**DOCUMENT:**
########################################
Another One of the Rough Spots

It’s always a tricky bit when — for reasons necessary to the forward motion of the plot — you have to have one character explain to another character a bunch of stuff that the reader already knows.

This is sort of the opposite of the much commoner “how do I work in the necessary exposition” problem, and tends to crop up in long, complex novels, or in novels where the interlocking plot developments are engineered with clockwork precision, or in parts of an ongoing series.  Unlike the necessary-exposition problem, where the characters already have the required information but the reader does not, with this problem it is the readers who are already in possession of the information, and one or more of the characters who must somehow acquire it.

The trick, to the extent that there is one, is to remember that the reader doesn’t need to be given the information all over again; the reader only needs to understand that the character has been made aware of it.  You can be blunt and direct:  “On Wednesday at lunch, the Director told the Chief of Police everything that had happened during the preceding spring.”  Or you can be more subtle, and have a scene with the Director and the Chief of Police talking over steak and baked potatoes, during which you slip in as much as possible of the known-to-your-reader stuff in indirect discourse, while using the up-front chatter for character and atmospherics and other hopefully-interesting new material.

What you want to avoid is having your reader exclaim, upon  finding out that one of your characters is in possession of a particular piece of knowledge, “But how did he know that?”

Crass Commercialism for the Win

It’s been a while since the last such post, so I suppose it’s time to remind the kind people who read my blog that in my offline life one of the things I do for a living is provide freelance editorial services.
########################################
**WRITTEN PROBLEM A:** Quote the writing blog post from "It’s been a" up to and including "freelance editorial services.".
**WRITTEN PROBLEM B:** Extend the writing blog post, picking up right after its final sentence.

**RAW DATA:**
########################################
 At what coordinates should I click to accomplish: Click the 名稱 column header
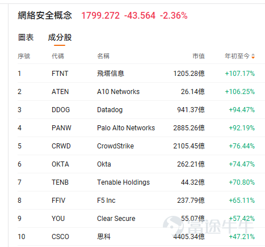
########################################
**RESULT A:**
It’s been a while since the last such post, so I suppose it’s time to remind the kind people who read my blog that in my offline life one of the things I do for a living is provide freelance editorial services.

**RESULT B:**
I work specifically in the area of genre fiction — that is to say, science fiction, fantasy, mystery, romance, historial and alternate-historical fiction, and horror.  Not coincidentally, those are also the fields in which I’ve done most of my own writing.  Genre fiction comes with a different set of reading protocols than standard mimetic realism, and presents some specialized problems in addition to the ones common to fiction of all kinds, and it really helps to have your editor/critiquer  be aware of such things.

So if you’re a writer in one of those fields and you have a book that you’re looking to polish up for submission, or that you’re hoping to self-publish, I can help.  The details, if you want them, can be found by following either the sidebar contact link, or the link up there in the first paragraph.

Dots and Dashes

Or, This is Not a Guide to Proper Punctuation.

Because where punctuation is concerned, the dirty little secret is that most of the rules are a lot more like local customs.  Different languages have different customary punctuation, and so do different time periods.  Medieval English texts had next to no punctuation at all — once in a while, if the text was meant to be sung or chanted, the scribe might throw in a mark that would someday be a comma or an apostrophe, as a way of saying to the reader, “take a breath here; you’re going to need it.”

Modern editions of older texts — especially the renaissance and medieval stuff — often impose modern punctuation on the material, in the interest of making it more accessible to the reader.  Standardized, or at least sort of standardized, punctuation came in with printing, and it was the printers, not the writers or the readers, who more-or-less codified it.

Even today, there’s a lot more leeway in the area of punctuation than your old high-school grammar texts would have had you believe.  Sure, sentences need to end with a period or a question mark or an exclamation point, and using a comma splice instead of a semicolon is just plain wrong, but when it comes to things like whether to use a colon or a dash, or paired dashes instead of parentheses, or serial-comma-yes versus serial-comma-no . . . you’re on your own.

And don’t worry too much.  You can get away with almost anything, so long as you’re consistent about it.

(Get your dialogue punctuation right, though.  It’s all purely arbitrary, done according to conventional rules that are easy enough to learn and to follow, and to check for errors in the final draft.  And messing them up is likely to put off a potential reader faster than almost anything.)

 

Looking Backward

Or, the problem with pronouns.

You know pronouns — he, she, it, they, and all those other little words that get called up to fill in for common nouns (cat, dog, gerbil, pigeons) and proper nouns (Tom, Dorothy, Mount Rushmore, the Boston Red Sox) so that our sentences and paragraphs don’t get cluttered up with wall-to-wall names.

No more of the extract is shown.